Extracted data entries
+ + + + + + +

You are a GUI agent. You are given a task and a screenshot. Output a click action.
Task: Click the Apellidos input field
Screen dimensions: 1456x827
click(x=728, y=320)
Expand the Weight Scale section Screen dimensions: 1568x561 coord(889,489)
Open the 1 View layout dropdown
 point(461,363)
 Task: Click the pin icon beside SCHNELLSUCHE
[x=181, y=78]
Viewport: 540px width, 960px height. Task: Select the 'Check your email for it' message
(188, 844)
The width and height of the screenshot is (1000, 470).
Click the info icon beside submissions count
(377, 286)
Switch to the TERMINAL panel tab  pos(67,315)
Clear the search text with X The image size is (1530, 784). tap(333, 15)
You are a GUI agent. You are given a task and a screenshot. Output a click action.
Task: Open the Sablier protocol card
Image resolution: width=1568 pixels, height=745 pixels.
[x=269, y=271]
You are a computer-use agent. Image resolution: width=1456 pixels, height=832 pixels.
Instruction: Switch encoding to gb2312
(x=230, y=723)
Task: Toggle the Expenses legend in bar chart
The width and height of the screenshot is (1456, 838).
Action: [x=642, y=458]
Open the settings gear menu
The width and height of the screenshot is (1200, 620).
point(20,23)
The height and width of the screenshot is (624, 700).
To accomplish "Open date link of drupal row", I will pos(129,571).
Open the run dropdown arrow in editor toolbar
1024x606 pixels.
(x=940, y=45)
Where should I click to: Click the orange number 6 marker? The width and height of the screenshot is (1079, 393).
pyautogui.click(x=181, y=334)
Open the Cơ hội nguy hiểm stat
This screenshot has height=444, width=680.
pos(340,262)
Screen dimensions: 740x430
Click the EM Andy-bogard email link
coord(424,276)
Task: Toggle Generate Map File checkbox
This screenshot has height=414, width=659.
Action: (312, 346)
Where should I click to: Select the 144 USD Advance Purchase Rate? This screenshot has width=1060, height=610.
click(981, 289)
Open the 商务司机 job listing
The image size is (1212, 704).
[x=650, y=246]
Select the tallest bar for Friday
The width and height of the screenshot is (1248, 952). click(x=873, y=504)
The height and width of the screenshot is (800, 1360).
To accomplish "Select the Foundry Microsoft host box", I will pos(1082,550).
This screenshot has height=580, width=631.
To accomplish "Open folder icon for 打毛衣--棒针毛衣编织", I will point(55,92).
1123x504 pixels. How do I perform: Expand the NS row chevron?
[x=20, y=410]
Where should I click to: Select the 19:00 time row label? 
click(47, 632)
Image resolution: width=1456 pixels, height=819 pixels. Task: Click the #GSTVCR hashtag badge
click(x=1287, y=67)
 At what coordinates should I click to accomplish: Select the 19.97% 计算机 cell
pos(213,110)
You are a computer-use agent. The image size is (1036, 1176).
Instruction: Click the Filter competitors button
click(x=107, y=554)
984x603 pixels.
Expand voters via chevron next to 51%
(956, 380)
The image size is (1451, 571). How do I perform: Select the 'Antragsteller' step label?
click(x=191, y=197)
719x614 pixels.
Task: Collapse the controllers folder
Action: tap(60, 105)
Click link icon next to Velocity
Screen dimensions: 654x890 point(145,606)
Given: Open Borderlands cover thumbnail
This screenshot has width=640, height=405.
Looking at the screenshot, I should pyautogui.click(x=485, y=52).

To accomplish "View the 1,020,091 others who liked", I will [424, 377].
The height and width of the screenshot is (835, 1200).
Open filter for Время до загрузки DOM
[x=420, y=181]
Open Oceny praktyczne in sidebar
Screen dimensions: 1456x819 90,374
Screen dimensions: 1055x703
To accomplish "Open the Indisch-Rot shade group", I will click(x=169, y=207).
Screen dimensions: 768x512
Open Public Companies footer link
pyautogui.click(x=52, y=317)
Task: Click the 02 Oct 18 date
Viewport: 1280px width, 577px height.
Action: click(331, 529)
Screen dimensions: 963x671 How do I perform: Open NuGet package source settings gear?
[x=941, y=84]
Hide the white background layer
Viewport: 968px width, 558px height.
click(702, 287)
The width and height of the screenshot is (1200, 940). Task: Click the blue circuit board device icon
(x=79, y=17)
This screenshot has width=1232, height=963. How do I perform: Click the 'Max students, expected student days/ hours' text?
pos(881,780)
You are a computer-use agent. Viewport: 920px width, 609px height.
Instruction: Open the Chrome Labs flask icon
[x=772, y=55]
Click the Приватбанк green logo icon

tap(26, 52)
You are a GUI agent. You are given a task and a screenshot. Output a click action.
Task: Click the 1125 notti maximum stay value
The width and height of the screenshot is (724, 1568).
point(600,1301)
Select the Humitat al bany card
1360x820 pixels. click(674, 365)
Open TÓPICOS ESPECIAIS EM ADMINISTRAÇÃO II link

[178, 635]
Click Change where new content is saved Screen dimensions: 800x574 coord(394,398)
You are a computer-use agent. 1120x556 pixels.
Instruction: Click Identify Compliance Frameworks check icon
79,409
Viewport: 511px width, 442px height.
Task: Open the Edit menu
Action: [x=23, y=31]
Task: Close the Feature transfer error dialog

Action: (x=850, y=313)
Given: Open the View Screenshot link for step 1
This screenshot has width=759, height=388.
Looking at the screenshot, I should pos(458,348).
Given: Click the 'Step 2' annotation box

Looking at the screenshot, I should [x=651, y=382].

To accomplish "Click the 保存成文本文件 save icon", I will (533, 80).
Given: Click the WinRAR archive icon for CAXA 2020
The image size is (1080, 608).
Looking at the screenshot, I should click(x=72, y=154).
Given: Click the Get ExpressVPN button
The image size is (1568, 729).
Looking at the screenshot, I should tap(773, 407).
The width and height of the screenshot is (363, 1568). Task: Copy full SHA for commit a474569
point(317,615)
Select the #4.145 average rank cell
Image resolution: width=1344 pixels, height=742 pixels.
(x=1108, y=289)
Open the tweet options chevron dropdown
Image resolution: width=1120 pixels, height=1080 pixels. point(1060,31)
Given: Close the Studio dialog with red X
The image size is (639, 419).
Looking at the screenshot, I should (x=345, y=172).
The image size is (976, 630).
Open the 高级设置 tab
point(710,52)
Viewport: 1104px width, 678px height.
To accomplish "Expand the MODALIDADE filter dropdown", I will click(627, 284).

+ + + + + + +

> _Activity_:
The entries above hold the needed span. Transcribe exactly the lines from the one with "Task: Toggle the Expenses legend in bar chart" to the one with "The height and width of the screenshot is (624, 700).", both included.

> _Result of the task_:
Task: Toggle the Expenses legend in bar chart
The width and height of the screenshot is (1456, 838).
Action: [x=642, y=458]
Open the settings gear menu
The width and height of the screenshot is (1200, 620).
point(20,23)
The height and width of the screenshot is (624, 700).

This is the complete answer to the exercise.